В четверг я вышел за покупками, оставив мальчиков одних в хедере и сказав, что ухожу на час. Вернулся через два часа. Когда я вовремя не вернулся, распущенные дети пошли домой и рассказали мамам, что раби "ушёл за покупками с утра" и до сих пор его нет. Кстати, на улице я встретил одну из родительниц, которая, конечно, сочла моё хождение среди бела дня, во время занятий, серьёзным проступком. Тут же в доме дяди стало известно, что я себе прогуливаюсь по улицам, и там были поражены:
«Чтоб меламед ходил среди дня по улицам!»
Это был первый удар по моему учительству. На душе у меня было тошно.
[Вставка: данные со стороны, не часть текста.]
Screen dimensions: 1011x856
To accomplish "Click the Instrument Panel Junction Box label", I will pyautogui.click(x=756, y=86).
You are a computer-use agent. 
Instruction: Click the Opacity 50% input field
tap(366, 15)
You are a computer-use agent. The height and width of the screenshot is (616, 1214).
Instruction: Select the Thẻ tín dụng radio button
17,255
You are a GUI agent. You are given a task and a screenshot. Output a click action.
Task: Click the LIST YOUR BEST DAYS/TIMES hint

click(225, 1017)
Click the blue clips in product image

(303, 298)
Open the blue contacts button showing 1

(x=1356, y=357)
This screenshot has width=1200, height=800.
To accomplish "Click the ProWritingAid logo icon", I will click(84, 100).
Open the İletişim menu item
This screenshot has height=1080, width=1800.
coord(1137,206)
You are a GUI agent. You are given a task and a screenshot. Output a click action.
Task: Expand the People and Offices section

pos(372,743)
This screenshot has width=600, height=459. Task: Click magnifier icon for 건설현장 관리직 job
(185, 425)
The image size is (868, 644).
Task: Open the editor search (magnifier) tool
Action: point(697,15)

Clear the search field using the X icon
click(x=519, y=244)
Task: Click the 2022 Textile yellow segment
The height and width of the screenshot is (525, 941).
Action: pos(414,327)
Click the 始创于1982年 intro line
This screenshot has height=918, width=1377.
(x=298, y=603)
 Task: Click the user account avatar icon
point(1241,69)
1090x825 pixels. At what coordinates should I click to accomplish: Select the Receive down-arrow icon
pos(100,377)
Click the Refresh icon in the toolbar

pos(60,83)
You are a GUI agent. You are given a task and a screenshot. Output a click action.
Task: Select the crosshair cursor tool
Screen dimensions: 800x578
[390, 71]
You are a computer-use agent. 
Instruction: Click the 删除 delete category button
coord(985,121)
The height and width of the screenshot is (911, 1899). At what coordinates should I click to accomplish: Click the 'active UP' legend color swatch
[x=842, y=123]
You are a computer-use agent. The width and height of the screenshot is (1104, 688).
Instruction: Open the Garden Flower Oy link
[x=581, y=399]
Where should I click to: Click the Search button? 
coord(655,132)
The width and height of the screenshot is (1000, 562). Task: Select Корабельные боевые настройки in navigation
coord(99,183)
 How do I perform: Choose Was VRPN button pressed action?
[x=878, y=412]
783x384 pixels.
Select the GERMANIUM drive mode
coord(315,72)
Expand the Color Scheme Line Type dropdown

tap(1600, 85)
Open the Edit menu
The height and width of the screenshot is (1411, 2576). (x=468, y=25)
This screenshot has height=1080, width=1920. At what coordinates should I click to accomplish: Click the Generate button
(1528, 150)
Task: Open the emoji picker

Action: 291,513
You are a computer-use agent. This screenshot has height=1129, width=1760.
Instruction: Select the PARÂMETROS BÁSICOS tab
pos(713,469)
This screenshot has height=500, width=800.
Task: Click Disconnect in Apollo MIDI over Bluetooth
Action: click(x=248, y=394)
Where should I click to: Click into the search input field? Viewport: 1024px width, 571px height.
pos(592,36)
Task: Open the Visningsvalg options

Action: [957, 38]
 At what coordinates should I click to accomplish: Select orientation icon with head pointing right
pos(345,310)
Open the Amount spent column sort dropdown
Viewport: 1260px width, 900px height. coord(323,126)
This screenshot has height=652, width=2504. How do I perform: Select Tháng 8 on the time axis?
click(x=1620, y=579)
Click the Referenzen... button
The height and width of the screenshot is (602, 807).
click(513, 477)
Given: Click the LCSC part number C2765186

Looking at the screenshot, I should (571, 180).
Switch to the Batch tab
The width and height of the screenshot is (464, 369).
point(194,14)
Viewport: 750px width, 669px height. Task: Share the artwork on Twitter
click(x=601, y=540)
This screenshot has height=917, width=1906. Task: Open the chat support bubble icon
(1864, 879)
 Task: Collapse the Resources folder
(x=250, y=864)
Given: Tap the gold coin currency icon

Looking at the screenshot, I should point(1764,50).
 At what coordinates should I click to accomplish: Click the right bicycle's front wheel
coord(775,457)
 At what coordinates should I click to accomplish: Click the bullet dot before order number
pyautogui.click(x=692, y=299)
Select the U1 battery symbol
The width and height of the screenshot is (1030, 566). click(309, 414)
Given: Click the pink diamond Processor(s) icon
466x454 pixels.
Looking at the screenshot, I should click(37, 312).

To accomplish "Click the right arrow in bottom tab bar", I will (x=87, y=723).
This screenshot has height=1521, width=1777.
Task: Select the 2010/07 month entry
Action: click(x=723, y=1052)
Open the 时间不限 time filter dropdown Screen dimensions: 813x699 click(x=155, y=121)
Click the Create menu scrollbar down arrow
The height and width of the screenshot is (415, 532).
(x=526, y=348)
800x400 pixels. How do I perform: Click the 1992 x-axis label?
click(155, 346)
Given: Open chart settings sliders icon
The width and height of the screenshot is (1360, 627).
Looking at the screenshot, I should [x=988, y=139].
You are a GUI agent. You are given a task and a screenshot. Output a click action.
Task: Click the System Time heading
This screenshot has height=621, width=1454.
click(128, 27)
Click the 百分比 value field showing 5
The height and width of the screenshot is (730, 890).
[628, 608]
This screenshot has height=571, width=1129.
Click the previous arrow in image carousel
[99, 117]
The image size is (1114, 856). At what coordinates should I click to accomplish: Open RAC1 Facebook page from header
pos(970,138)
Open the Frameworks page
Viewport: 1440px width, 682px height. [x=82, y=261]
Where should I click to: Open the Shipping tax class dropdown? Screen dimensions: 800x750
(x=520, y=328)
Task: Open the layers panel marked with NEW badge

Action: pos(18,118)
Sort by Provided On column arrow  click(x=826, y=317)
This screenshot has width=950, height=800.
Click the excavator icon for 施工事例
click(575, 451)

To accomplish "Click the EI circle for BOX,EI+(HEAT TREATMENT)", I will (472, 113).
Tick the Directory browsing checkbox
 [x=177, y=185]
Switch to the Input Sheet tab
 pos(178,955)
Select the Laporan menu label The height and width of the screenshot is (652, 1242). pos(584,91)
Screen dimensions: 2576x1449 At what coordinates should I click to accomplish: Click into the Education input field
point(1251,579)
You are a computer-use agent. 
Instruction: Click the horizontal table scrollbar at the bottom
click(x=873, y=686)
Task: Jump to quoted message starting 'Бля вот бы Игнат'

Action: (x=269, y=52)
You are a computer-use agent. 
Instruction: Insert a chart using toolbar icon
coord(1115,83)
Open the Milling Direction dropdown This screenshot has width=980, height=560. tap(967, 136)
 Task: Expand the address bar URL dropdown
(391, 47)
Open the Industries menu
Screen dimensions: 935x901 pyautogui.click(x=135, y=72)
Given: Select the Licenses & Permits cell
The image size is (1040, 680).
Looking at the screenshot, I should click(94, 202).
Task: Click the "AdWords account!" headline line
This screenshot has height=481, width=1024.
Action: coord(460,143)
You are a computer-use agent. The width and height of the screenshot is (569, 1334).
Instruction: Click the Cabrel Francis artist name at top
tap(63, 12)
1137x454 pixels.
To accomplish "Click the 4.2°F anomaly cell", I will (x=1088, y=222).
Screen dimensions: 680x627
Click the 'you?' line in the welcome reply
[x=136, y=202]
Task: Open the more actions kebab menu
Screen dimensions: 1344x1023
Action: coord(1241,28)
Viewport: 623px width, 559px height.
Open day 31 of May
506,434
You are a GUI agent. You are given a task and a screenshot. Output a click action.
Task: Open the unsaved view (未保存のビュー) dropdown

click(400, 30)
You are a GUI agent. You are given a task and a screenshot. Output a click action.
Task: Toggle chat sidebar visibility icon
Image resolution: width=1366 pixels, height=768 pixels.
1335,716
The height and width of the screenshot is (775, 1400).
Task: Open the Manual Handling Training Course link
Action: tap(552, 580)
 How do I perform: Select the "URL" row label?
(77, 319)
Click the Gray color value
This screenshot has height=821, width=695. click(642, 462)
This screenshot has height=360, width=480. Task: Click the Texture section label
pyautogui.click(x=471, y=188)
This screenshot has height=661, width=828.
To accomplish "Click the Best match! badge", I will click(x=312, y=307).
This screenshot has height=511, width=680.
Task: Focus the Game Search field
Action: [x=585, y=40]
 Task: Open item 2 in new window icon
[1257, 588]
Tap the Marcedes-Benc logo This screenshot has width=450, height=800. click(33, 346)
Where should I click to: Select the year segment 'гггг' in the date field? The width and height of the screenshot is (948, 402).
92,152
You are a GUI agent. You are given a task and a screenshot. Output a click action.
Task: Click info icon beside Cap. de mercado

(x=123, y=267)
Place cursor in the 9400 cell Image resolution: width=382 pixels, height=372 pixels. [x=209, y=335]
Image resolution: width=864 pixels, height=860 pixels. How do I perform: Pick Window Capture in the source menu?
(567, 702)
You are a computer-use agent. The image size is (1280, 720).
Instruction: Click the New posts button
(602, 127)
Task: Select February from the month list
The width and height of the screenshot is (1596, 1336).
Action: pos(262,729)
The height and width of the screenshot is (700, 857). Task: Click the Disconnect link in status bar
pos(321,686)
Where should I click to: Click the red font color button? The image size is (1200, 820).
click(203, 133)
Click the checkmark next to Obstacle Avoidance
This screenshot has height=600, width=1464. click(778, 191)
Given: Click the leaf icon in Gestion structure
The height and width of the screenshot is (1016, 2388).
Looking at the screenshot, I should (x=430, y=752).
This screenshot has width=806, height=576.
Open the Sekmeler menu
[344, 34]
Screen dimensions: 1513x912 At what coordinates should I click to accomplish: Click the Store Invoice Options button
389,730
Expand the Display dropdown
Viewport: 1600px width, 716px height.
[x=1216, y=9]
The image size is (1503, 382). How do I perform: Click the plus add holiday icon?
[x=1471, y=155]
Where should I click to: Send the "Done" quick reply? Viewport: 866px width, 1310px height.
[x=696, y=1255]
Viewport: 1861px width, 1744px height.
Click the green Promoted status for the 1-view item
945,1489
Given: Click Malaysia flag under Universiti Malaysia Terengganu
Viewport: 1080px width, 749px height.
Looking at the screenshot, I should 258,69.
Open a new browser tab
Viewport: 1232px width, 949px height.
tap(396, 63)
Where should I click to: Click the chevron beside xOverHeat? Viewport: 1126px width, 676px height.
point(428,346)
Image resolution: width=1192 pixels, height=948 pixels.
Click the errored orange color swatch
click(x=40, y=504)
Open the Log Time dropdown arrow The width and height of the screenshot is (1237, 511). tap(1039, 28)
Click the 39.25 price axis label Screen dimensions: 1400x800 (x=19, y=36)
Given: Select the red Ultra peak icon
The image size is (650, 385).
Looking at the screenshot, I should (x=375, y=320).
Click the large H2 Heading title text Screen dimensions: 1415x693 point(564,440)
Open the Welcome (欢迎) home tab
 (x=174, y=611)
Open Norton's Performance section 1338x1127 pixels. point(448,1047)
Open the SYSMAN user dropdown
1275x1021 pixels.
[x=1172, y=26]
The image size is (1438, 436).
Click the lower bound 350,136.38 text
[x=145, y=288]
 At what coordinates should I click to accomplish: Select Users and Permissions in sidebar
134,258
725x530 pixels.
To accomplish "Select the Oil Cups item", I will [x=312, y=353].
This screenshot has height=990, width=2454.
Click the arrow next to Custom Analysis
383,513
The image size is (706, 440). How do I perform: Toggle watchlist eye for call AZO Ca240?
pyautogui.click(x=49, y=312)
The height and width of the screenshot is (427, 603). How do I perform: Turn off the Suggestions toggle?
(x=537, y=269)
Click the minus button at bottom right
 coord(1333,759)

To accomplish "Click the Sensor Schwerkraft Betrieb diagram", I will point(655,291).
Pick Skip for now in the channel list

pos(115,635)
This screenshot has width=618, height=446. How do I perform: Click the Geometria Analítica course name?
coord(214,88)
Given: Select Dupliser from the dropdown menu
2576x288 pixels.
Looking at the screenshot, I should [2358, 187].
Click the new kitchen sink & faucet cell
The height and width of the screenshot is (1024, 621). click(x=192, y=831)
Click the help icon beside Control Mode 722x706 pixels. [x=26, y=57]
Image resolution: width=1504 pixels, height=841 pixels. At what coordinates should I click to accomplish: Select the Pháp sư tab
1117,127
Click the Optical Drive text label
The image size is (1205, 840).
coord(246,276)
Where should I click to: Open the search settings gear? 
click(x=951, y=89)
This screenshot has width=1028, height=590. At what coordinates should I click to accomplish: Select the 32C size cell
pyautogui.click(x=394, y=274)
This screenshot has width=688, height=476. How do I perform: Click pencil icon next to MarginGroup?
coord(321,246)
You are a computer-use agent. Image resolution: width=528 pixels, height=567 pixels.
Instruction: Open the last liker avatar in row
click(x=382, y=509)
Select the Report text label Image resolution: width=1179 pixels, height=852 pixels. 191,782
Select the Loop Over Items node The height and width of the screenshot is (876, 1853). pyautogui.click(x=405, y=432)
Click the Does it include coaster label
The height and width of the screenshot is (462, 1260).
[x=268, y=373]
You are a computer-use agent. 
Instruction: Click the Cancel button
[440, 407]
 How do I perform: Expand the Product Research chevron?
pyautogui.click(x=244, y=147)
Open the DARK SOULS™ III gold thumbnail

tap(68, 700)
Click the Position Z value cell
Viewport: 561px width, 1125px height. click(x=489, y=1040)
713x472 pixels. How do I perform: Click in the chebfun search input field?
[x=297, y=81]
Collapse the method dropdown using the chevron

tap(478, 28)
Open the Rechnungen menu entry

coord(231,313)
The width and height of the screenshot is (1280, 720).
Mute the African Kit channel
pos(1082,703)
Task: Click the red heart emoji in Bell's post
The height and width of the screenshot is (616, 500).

Чувствуя, что терять мне нечего, я пошёл к Фридбергу и подробно рассказал о своём положении и т.п.
«Я сейчас, братец, меламед, - пожаловался я, - большое достижение!»
Фридберг меня внимательно выслушал и предложил развёрнутый план. А именно – я должен ехать в Макаровцы, усадьбу, находящуюся в Гродненском уезде, где живёт мой родич, богатый малый, управляющий в имении одной помещицы. Человек он очень хороший, также и маскиль, и я при нём уж наверное устроюсь. Мне это очень понравилось. Я тут же отказался от учительства.
Дядя сказал, что это глупо – множество способных молодых людей околачиваются в Варшаве годами, пока получат должность меламеда.
«Учительство – ходкий товар, - доказывал он мне, - подумай, жалко его терять".
Но мысли мои уже были далеко. И слова дяди были пущены на ветер.
Глава 5
Мой дядя Хоне Матес. – Совсем другой дом. – Покой. – Сендер Розенблюм. – У меня появились надежды. – Помещица Любовичева. – Энергия Розенблюма. – Его любовь к помещице или наоборот. – Как к этому относятся. –Работа. – Я остаюсь в Макаровцах.
В одно прекрасное или скверное утро я отправился в Гродненский уезд. Пока я доехал до Кринков, у меня не осталось в кармане ни гроша, чтобы добраться до Макаровцев, находящихся оттуда на расстоянии восьми вёрст. Я расспросил в Кринках о Сендере Розенблюме из Макаровцев. Мне сообщили не много не мало, как то, что в него влюбилась помещица. Будучи, однако, не первой молодости, она, помимо любви, вручила ему имущество стоимостью в сто тысяч рублей. Он же, по рассказам людей, - большой апикойрес, но очень хороший, честный и добрый человек и большой филантроп.